Я снова выпала из реальности в очень важный момент, и Риду лучше об этом не знать.

— Мне очень понравилось работать над оформлением, — говорю я, взяв бодрую ноту. — Правда. Мне нравятся пьеса, отсылка к вашему первому свиданию…

Снова борозда меж бровей:

— Какая еще отсылка?

— К вашему первому свиданию. «Сон в летнюю ночь», спектакль проекта «Шекспир в парке»?

— При чем тут наше первое свидание? На первом свидании мы пили кофе в вестибюле здания, где я работаю.

— Оу, — произношу я. Внезапно кофейня, где мы сидим, превратилась в мой личный ад. Лучше бы мы занялись чем-то противоположным походу в кофейню. Как насчет вендингового автомата с таблетками снотворного? Что угодно, лишь бы не напоминало ему о свидании с бывшей невестой, чью жизнь я, возможно, разрушила.

— Встречу организовал ее отец.

— Как мило.

Совсем не мило: его борозда исчезла, теперь левая бровь вздернута вверх. «Ты это всерьез?» — будто спрашивает она.

— Он также является моим начальником.

— О бог мой, — сдавленно произношу я. — Вас уволили?

— Нет, я… — он переводит взгляд на чай, — ценный для него сотрудник. Мы решили дело полюбовно.

— Должно быть, очень неловко. — Вряд ли более неловко, чем сейчас здесь, но все же.

Рид слегка пожимает плечами, чуть небрежно и очень нехарактерно для него. Неожиданно.

— Это работа.

Должно быть, он говорит о своей должности, но кажется, что к этой «работе» относится и помолвка с Эйвери. И разрыв, каким бы полюбовным он ни был.

— Прошу прощения за то, что назвал вас продавщицей, — говорит он, резко сменив тему. Я даже не сразу сообразила, о чем он. — Само собой, мне кажется, что вы очень талантливы.

Как внезапно. Я даже прыснула чуть-чуть от смеха. Пусть этот утомительный вечер нас ни к чему и не привел, но интуиция у меня хорошая, особенно когда дело касается Рида Сазерленда. И можно с точностью сказать: сегодня, как и год назад, Рид ведет себя так, будто у меня вообще никаких талантов нет.

— Само собой?

— Да, — отвечает он. — Все вышло… эм, Эйвери очень понравилась ваша работа.

— А вам нет. — Я уже жалею о сказанном. Чего я пытаюсь добиться? Что за приманку разбрасываю? Нарываюсь на комплимент от парня, которого хочу забыть как можно скорее после этой встречи?

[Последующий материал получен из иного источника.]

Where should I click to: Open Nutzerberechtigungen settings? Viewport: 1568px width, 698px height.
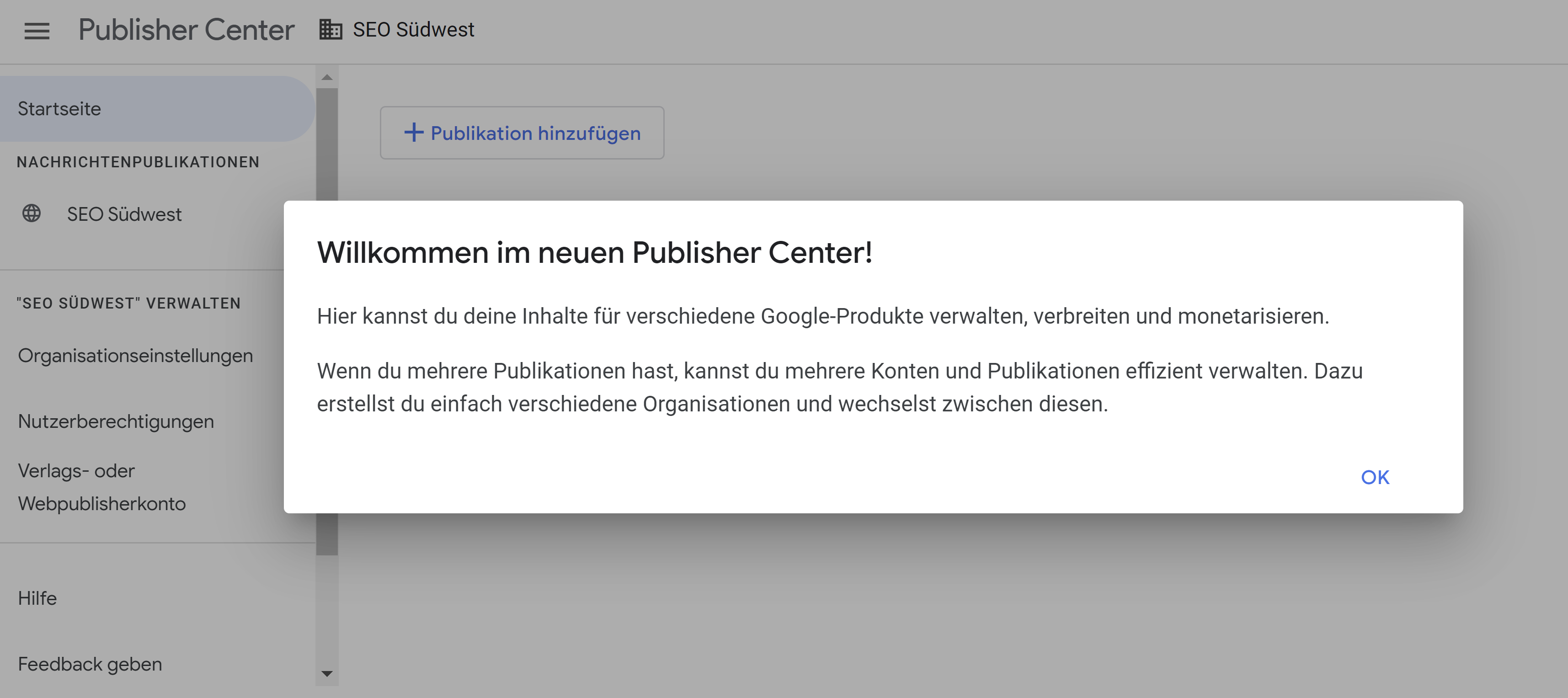coord(116,421)
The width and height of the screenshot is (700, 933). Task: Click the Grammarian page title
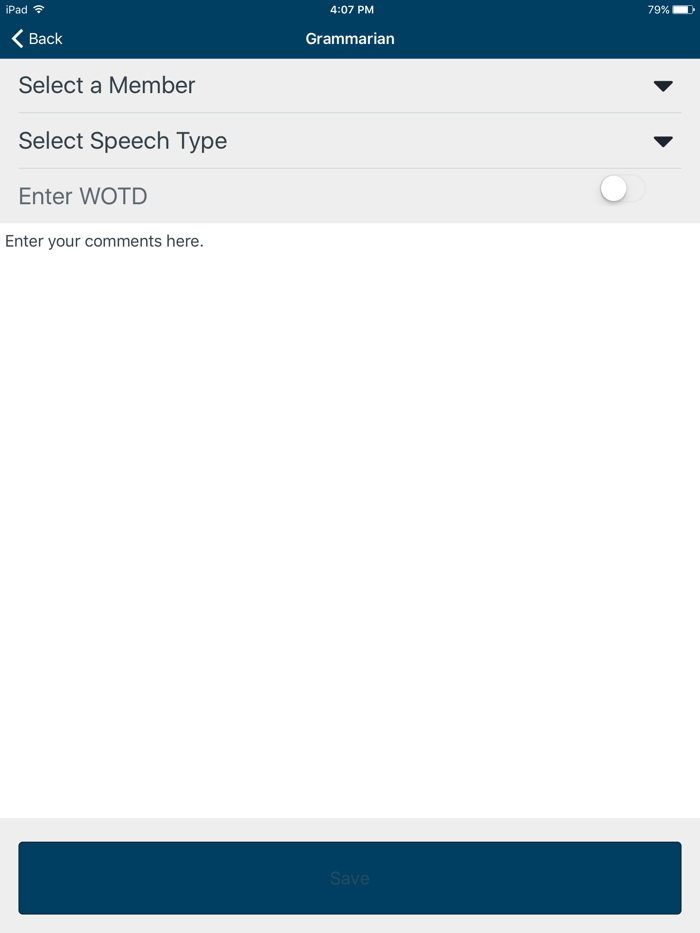[350, 39]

Рид знает, как я воспользовалась своим талантом, пусть лучше не вспоминает о нем вообще.

— Я… — подвинул чашку, снова как стрелка часов. — Я был поражен. Взглянув на эти буквы, я… увидел в них цифры. То, что я понимаю. Увидел знак.

Знаю, каково это. Когда я впервые увидела, то есть по-хорошему рассмотрела рукописную букву, ей оказался старый городской знак. Тогда я тоже подумала, что понимаю его. Вижу его возможности, вижу, как много эта буква выражает. Втайне мне даже приятно, что Рид испытывает то же по отношению к моим буквам.